Former diplomat Tariq Karim recalled that the administration of the US was hostile to Bangladesh in 1971, but people were very fond. "Ultimately, the relationship that was established even during the Liberation War was between the people of Bangladesh and the people of the United States."

As the US Ambassador talked about democracy and good governance in Bangladesh, he said, "We're a fiercely proud nation and I think our history and our reactions to major pressures on us in history have shown how we can stiffener back and take on powers superior to us, if necessary, even at our own cost but we won’t bend to that."

Therefore, Tariq Karim said, when big powers or anyone external tries to force them into a direction, they probably come up with some sort of an opposing force either seen or unseen.

The foreign affairs analyst thinks everyone in such dealing should keep in mind that ultimately citizen to citizen, people-to-people relations, and human nature and human reactions on the ground level will translate into politics and will reconfigure the shape of politics if push comes to shove.
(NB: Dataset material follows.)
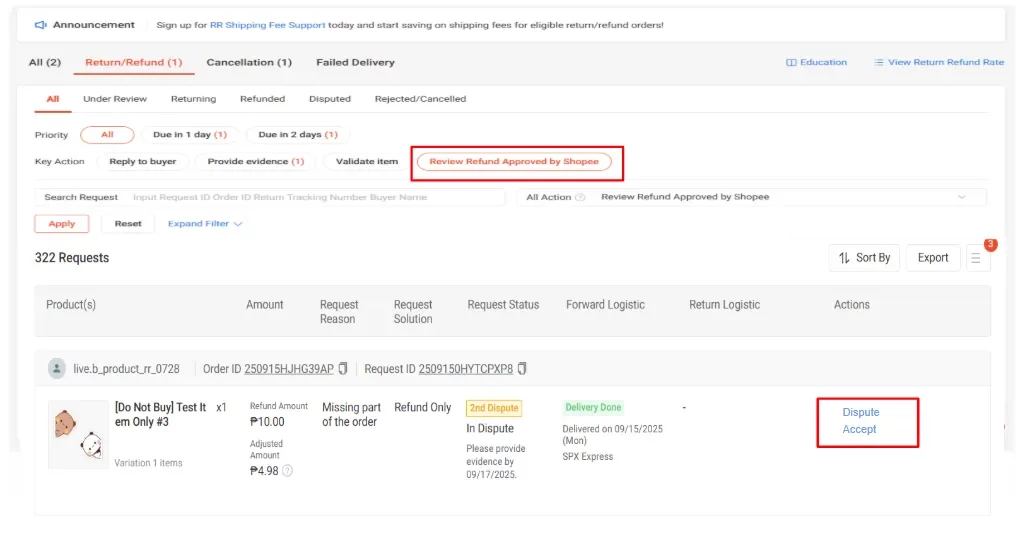This screenshot has height=549, width=1032.
Task: Open the product thumbnail image
Action: [78, 435]
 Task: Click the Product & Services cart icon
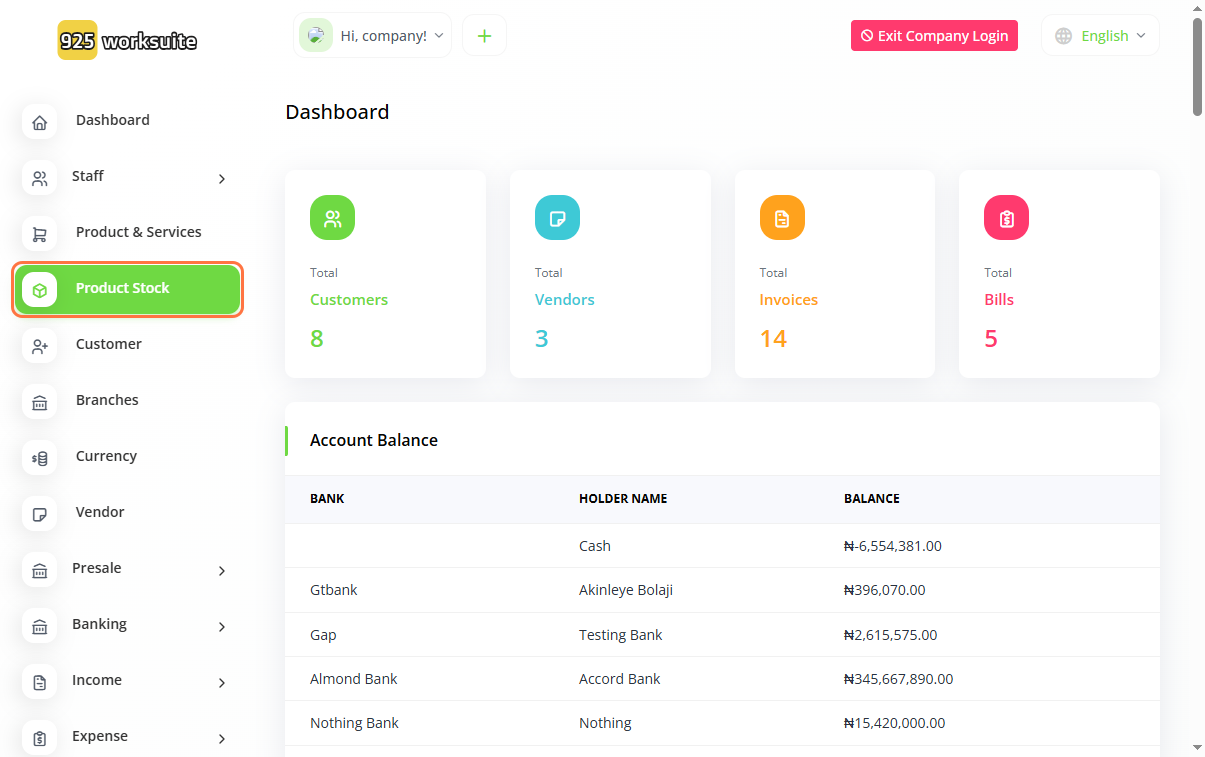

"Every democracy is still working and in progress. No one can give a lecture to other democracies about how to do it as each nation has its own way of doing it. I think the focus should be more on helping those countries build up resilience and capacities in the areas they are lacking," he said.

When nations are confident, most of the other things come into play automatically and they will do so organically in a natural way, Tariq Karim observed.

"But if we try to force it, those countries have their own egos, their own self-respect and their own identities, they'll stand up and push back. It won't help achieve the larger goals that we’ve in our minds," the diplomat mentioned.